Si l’on ne laisse pas filer le déficit et qu’on choisit de stabiliser la pression fiscale, il ne reste plus qu’à diminuer les dépenses publiques. Cet objectif rejoint celui de l’optimisation de l’utilisation du produit des impôts : un euro dépensé par l’Etat doit être le plus efficace possible. C’est tout l’objet de la Revue générale des politiques publiques, qui est de loin l’initiative la plus sérieuse qui a été prise depuis le début du quinquennat. Pour chaque politique ou dépense publique, il s’agit de s’interroger sur sa pertinence, son coût et les services les plus à même de la rendre. Ce vaste effort de rationalisation de l’Etat doit permettre selon Eric Woerth, ministre des Comptes publics, d’économiser 7 à 8 milliards d’euros sur les trois années à venir. Ces économies augmenteront au fil des ans, en particulier via le non-remplacement d’un fonctionnaire sur deux qui part à la retraite.
En même temps, on voit bien que les sommes annoncées ne sont pas à la hauteur de l’enjeu, si on les compare aux 50 milliards de déficit public prévus pour l’an prochain ou même aux 15 milliards que coûteront le paquet fiscal en année pleine. Il faut donc poursuivre cet effort et surtout l’étendre aux dépenses publiques qui ne dépendent pas de l’Etat comme la protection sociale ou les collectivités territoriales. En ce sens, les réformes des retraites ou de l’assurance maladie, annoncées pour cette année seront très importantes. De même, une rationalisation de la décentralisation est aujourd’hui devenue inévitable, ce qu’avait justement souligné le rapport Attali en réclamant la suppression du département en temps que collectivité territoriale. Le gouvernement serait également bien inspiré de revenir sur tout ou partie du paquet fiscal, en particulier les déductions d’impôts pour l’achat d’une résidence principale et la suppression des droits de succession. Mais qu’on ne s’y trompe pas : contrairement à ce qu’affirme l’opposition, la situation économique du pays ne serait pas significativement différente si le paquet fiscal n’avait pas été voté, et on peut continuer à penser que les mesures sur les heures supplémentaires peuvent soutenir la demande et renforcer l’offre dans ces moments de turbulences économiques mondiales.

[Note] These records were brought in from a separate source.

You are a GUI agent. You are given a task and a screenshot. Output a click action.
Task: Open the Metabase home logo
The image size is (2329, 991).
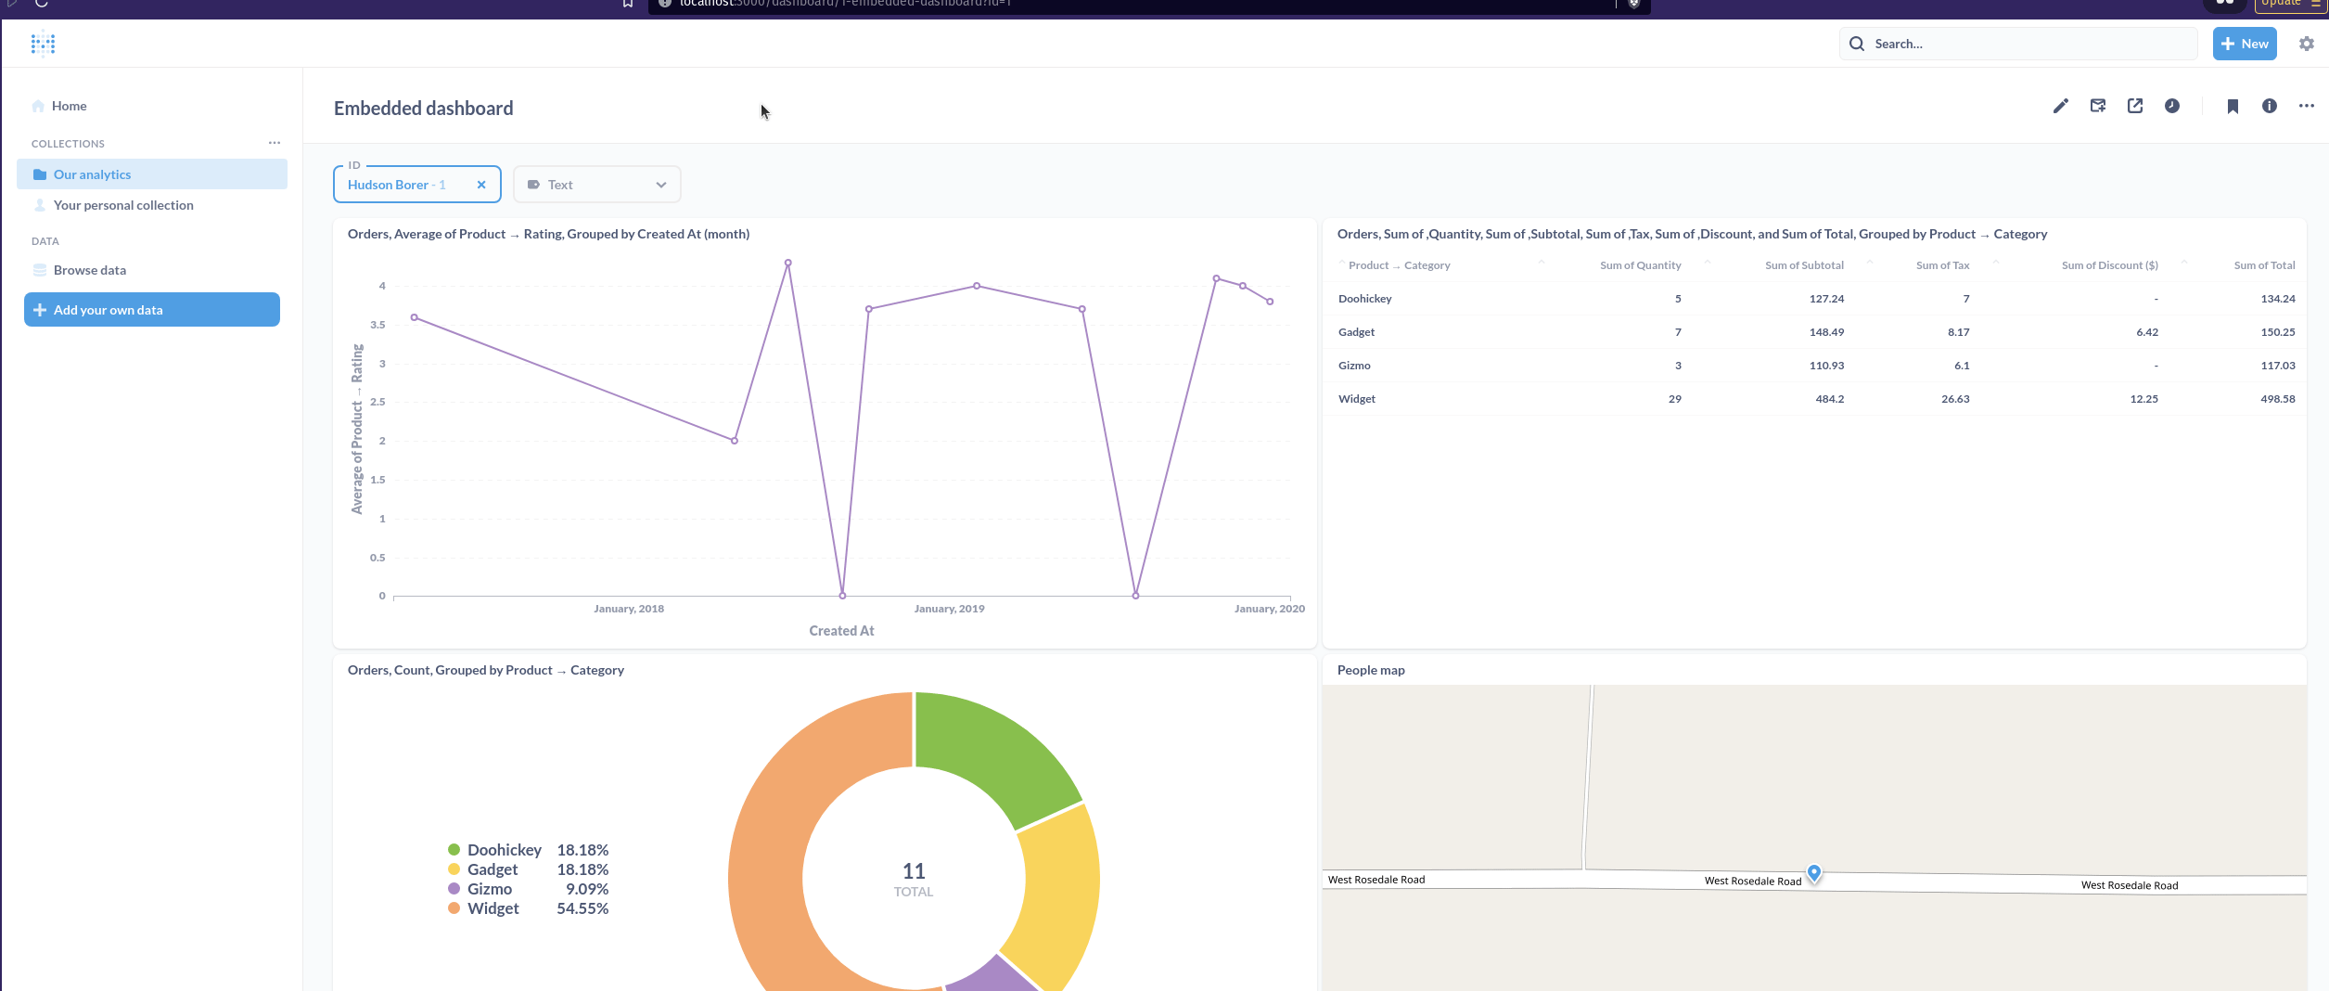[42, 43]
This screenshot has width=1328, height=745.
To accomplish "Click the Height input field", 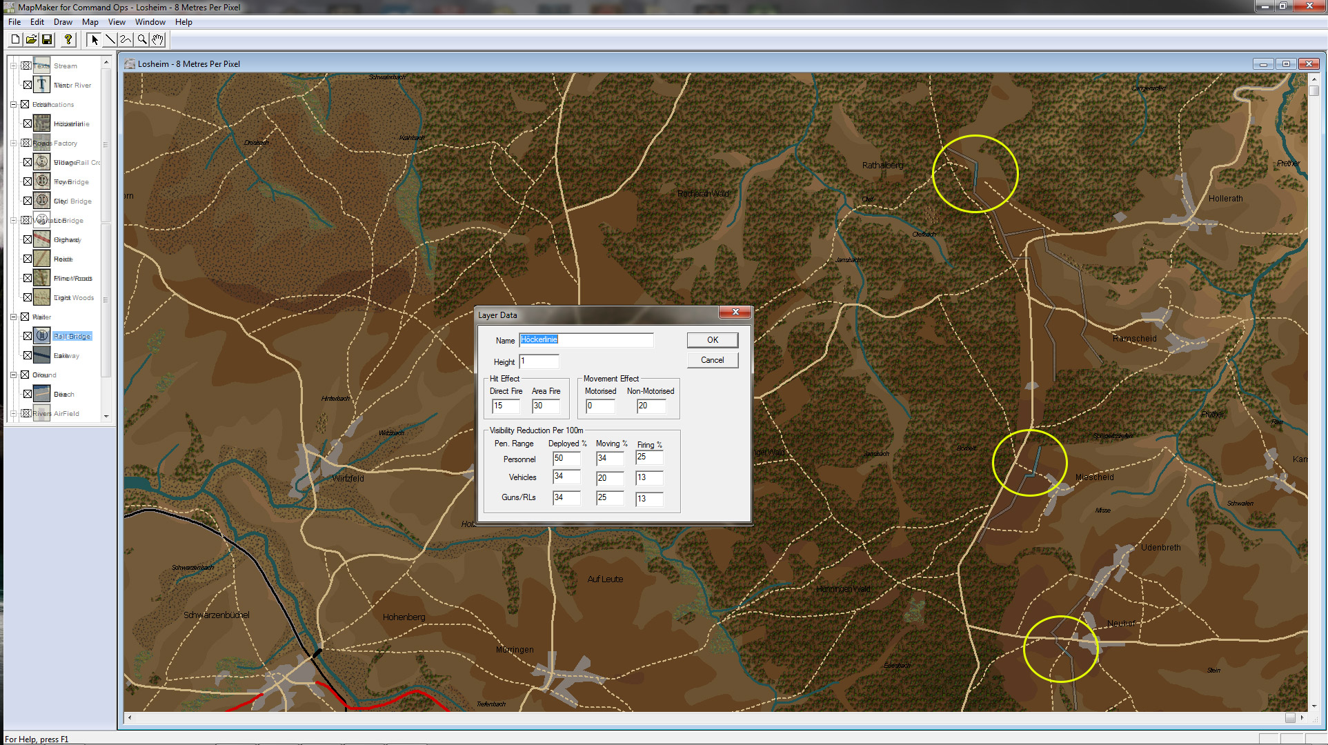I will click(539, 361).
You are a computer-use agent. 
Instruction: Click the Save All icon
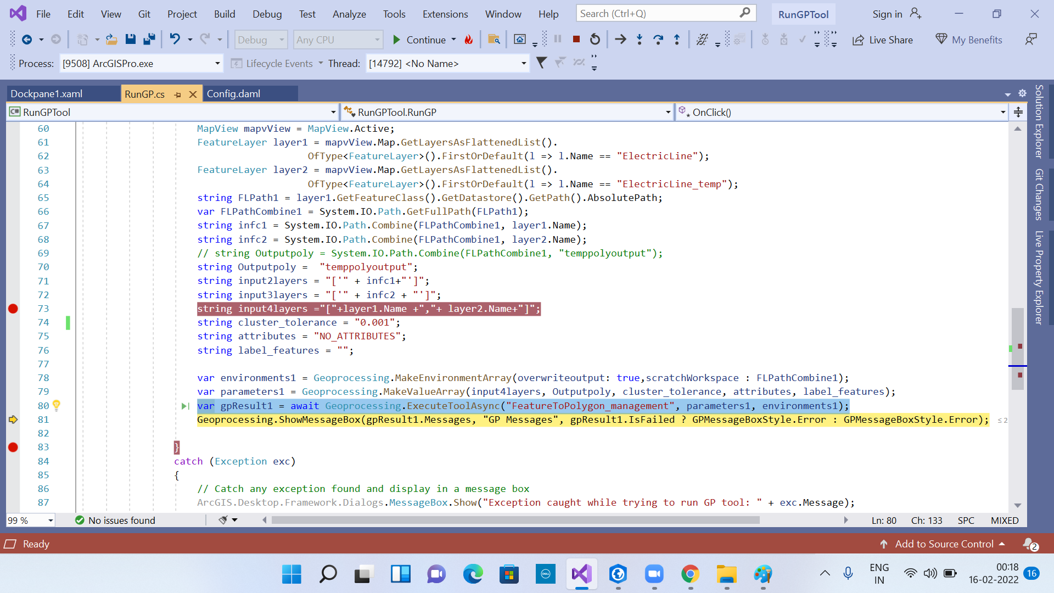tap(149, 39)
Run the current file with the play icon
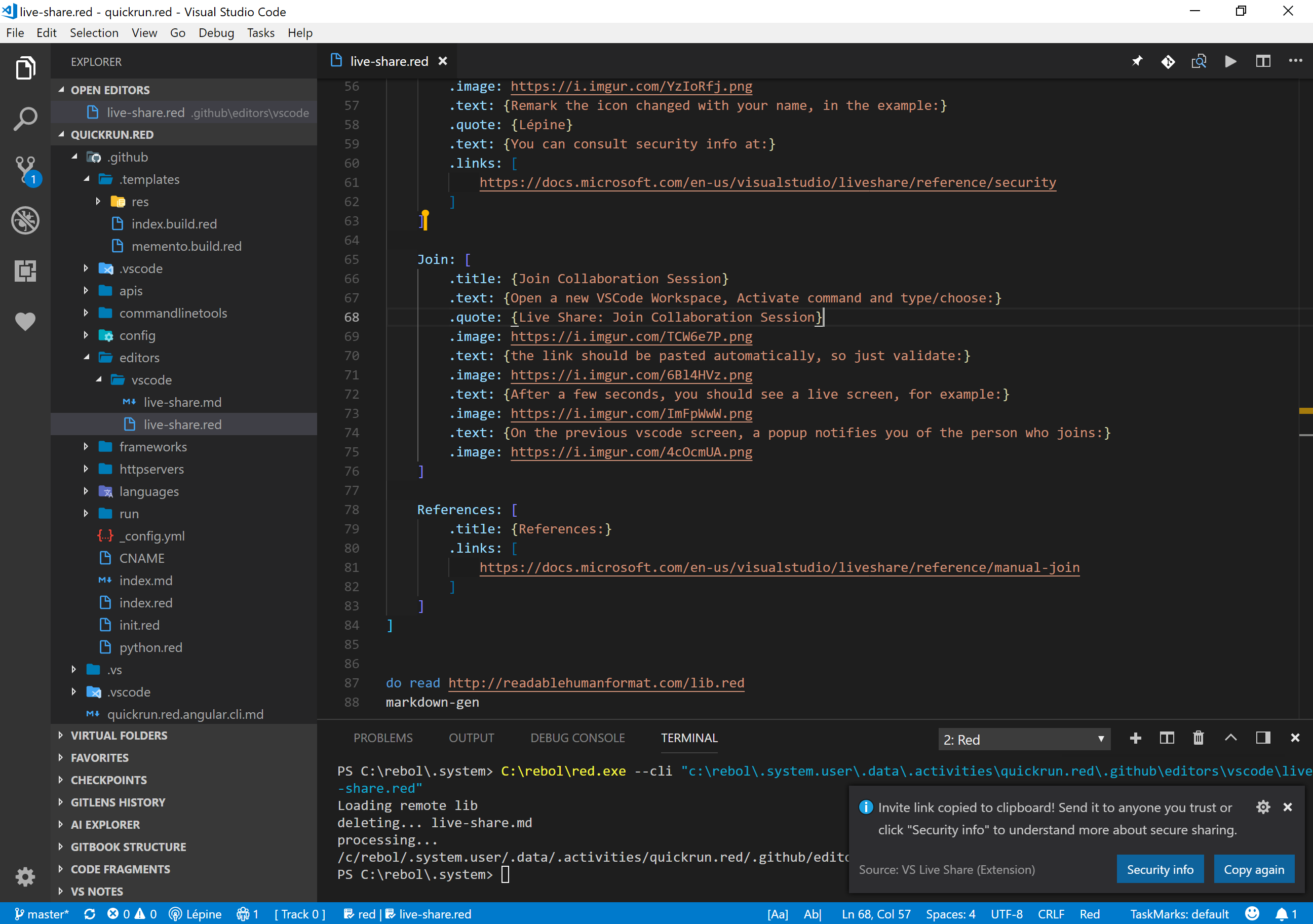 (1231, 61)
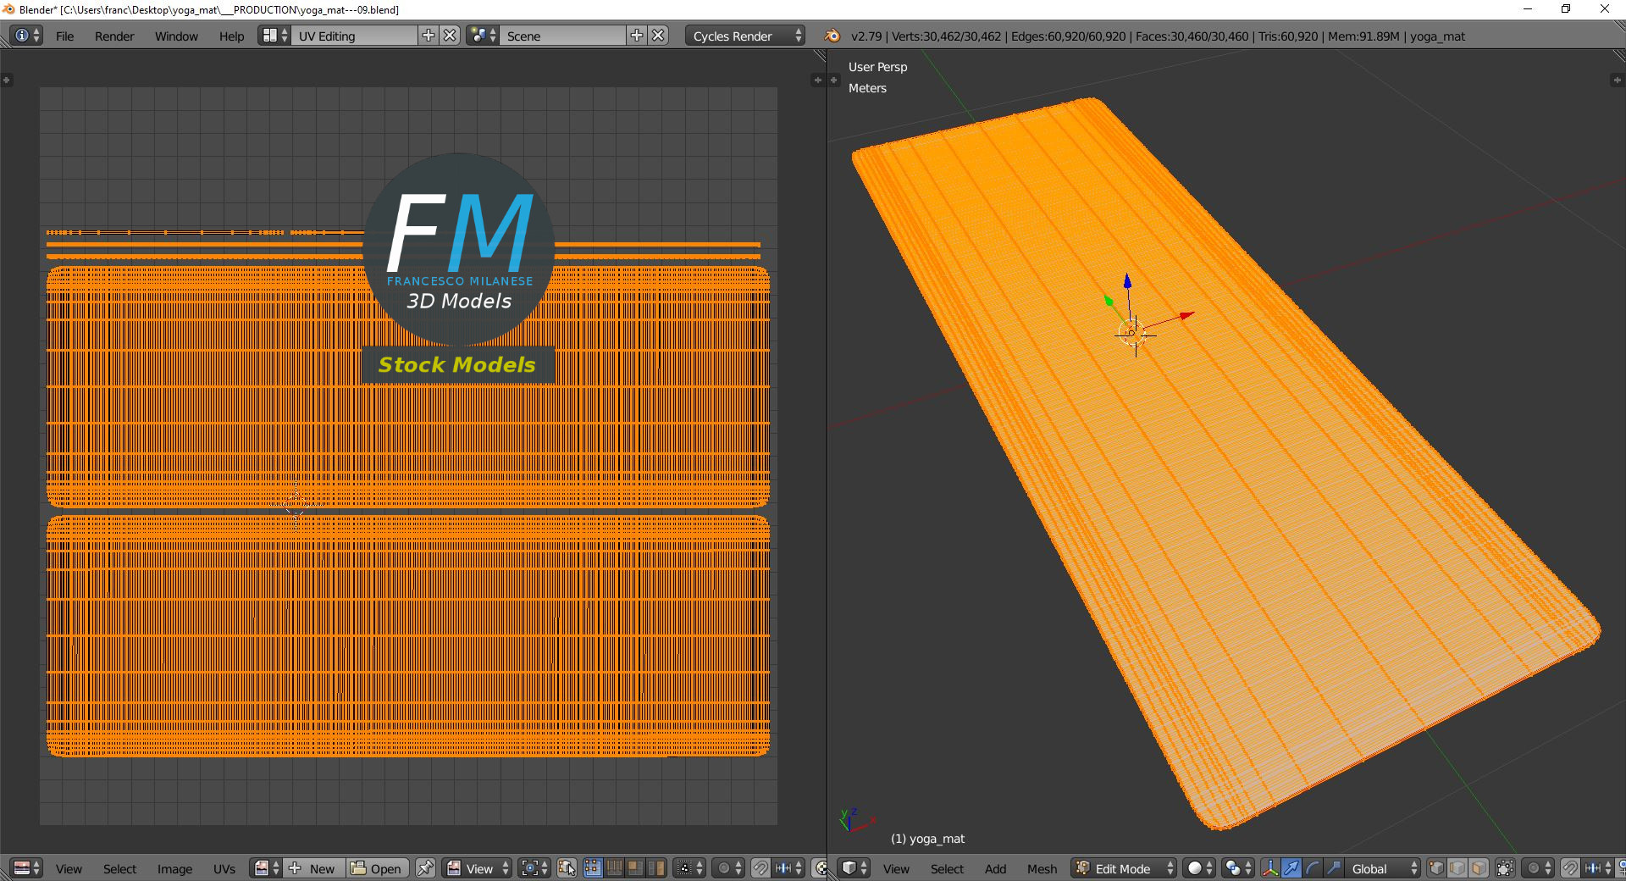This screenshot has height=881, width=1626.
Task: Open the Mesh menu in 3D viewport
Action: (1042, 868)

L’urgence, c’est le long terme, c’est-à-dire la compétitivité de notre pays, sa capacité à exporter pour financer notre modèle social, le gouvernement doit donc se concentrer sur le développement des PME, la relance de la recherche et de l’innovation et le renforcement de nos universités. Le maître-mot doit être le travail, en cela, le Revenu de solidarité active proposé par Martin Hirsch doit être autant soutenu que possible puisqu’il permet de sortir des trappes à inactivité et de récompenser chaque heure de travail supplémentaire. Les difficultés actuelles peuvent justifier un décalage dans le temps de la généralisation de ce processus, mais certainement pas son abandon.
Réduire les dépenses improductives de l’Etat et relancer le travail par tous les moyens, je ne sais pas s’il s’agit d’une politique de "rigueur", je suis en revanche convaincu qu’il s’agit de la politique économique à suivre.